■ What you need to do:
**a)** From the forum thread on headsail choice below, output the passage starting with "If it's a multi-race" and going on through "(Nov 27, 2000)", copied word for word.
**b)** Write the next part of the forum thread on headsail choice for a regatta, picking up where it stops below.

■ Text:

┄┄┄┄┄┄

# Headsail choice for regatta



## sailor25b (Jun 2, 2006)

I have a regatta tomorrow, and I'm going to be short-handed on my 35-ft racer-cruiser with only one crewmate to help. We will be in the Jib&Main division. Wind forecast calls for 15-20 kts, with gusts to 25.

I'm thinking I might not use my usual mylar racing genoa, and use my brand-new Norlam furling genny instead. The mylar racing jib is in great shape, too, but I wonder what I would lose with the smaller, more adjustable sail. In such winds, what is the trade-off? With no crew to help, once it's up, that's it. 

Any thoughts?


----------



## Faster (Sep 13, 2005)

If you truly expect 15+knots of wind, I'd set up with your jib (what boat is it?) You'll be able to possibly delay the reef in the main with the smaller headsail, and I daresay you'll have an easier time shorthanded reefing than changing headsails.

If it's a multi-race event and the weather doesn't turn out as forecast, you can use the time between races to change sails if you need to.


----------



## mikehoyt (Nov 27, 2000)

If it is truly blowing 15 knots you will probably be better with a #3 in any event than with a lager sail. Go with the small jib and you will probably go faster and be in better control.

We had same choice Wednesday. Forecast was for wind but was only 13 knots at start. rather than #2 we went right to #3 and when the wind did come up we were far better off. Deciding to change from a #1 to a #3 shorthanded in 25+ knots is not an easy task. Should you find yourself inthat situation you will likely drop out of the race as a shorthanded headsail change in 25 - 30 knots is not so simple.

Go with the #3. If you are a bit underpowered at least you have an excuse.

Mike


----------



## sailor25b (Jun 2, 2006)

┄┄┄┄┄┄

■ Available data:
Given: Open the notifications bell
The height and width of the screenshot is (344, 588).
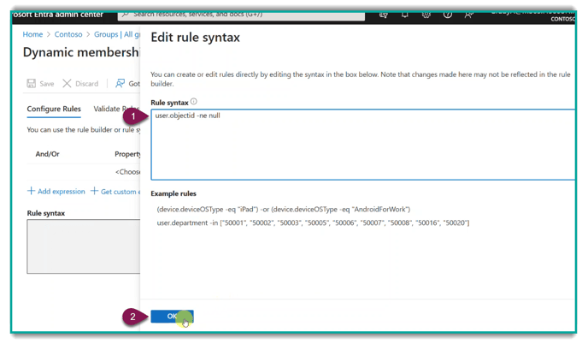Looking at the screenshot, I should (405, 15).
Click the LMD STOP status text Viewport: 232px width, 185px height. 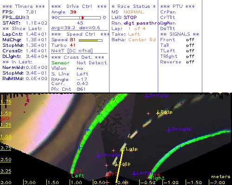tap(124, 18)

┄┄┄┄┄┄

■ The answers:
**a)**
If it's a multi-race event and the weather doesn't turn out as forecast, you can use the time between races to change sails if you need to.


----------



## mikehoyt (Nov 27, 2000)

**b)**
Just as a follow-up, I did use the racing mylar. I was persuaded by my crew to fly the bigger sail. At first, the winds weren't as strong as forecast - at least at first. Steady 15-18 kts became steady 23-25 kts, with gusts to 30. We were overpowered with the genoa, and I regretted not using the smaller jib. Too late to do anything about it, we had a great start, but I had a hard time holding the lead, especially after a few ragged tacks. After rounding the windward mark in second place, we realized that we had ripped the mylar - a clean tear right about where the top spreader is. We quickly withdrew from the race, and got to work pulling the genny down and setting our furling jib for the second race. We were all set for the second race when the race committee decided that was enough for the day. No more races. All I have ot show for it is a 2-ft tear in my genny. But no one got hurt, and it was all fun. Still, I shoulda listened to you guys!


----------



## CBinRI (May 17, 2004)

sailor25b said:


> Just as a follow-up, I did use the racing mylar. I was persuaded by my crew to fly the bigger sail. At first, the winds weren't as strong as forecast - at least at first. Steady 15-18 kts became steady 23-25 kts, with gusts to 30. We were overpowered with the genoa, and I regretted not using the smaller jib. Too late to do anything about it, we had a great start, but I had a hard time holding the lead, especially after a few ragged tacks. After rounding the windward mark in second place, we realized that we had ripped the mylar - a clean tear right about where the top spreader is. We quickly withdrew from the race, and got to work pulling the genny down and setting our furling jib for the second race. We were all set for the second race when the race committee decided that was enough for the day. No more races. All I have ot show for it is a 2-ft tear in my genny. But no one got hurt, and it was all fun. Still, I shoulda listened to you guys!


Too bad. I did my last race of the year on Saturday and had a similar experience. I have a Kevlar 145 on a roller but my only other option was a twenty-five year old 105. Think I would have been better off with the ragged smaller sail as I was fighting the helm and getting overpowered along the way. Good boatspeed but too much zig-zagging. Good luck with the tear.


----------



## jarcher (Jul 29, 2008)

I have a brand new kevlar 155% and the sailmaker said 15 kt is its limit. Above that, the 95% goes up.

The problem, of course, is if its a long race. You sure want the 95% upwind, but down wind you want the 155% (when you're not flying a chute). That's a very hard call. If the legs are long you can switch head sails, but in short races, you're basically screwed.


----------



## crofrog (Sep 2, 2009)

jarcher said:


> I have a brand new kevlar 155% and the sailmaker said 15 kt is its limit. Above that, the 95% goes up.
> 
> The problem, of course, is if its a long race. You sure want the 95% upwind, but down wind you want the 155% (when you're not flying a chute). That's a very hard call. If the legs are long you can switch head sails, but in short races, you're basically screwed.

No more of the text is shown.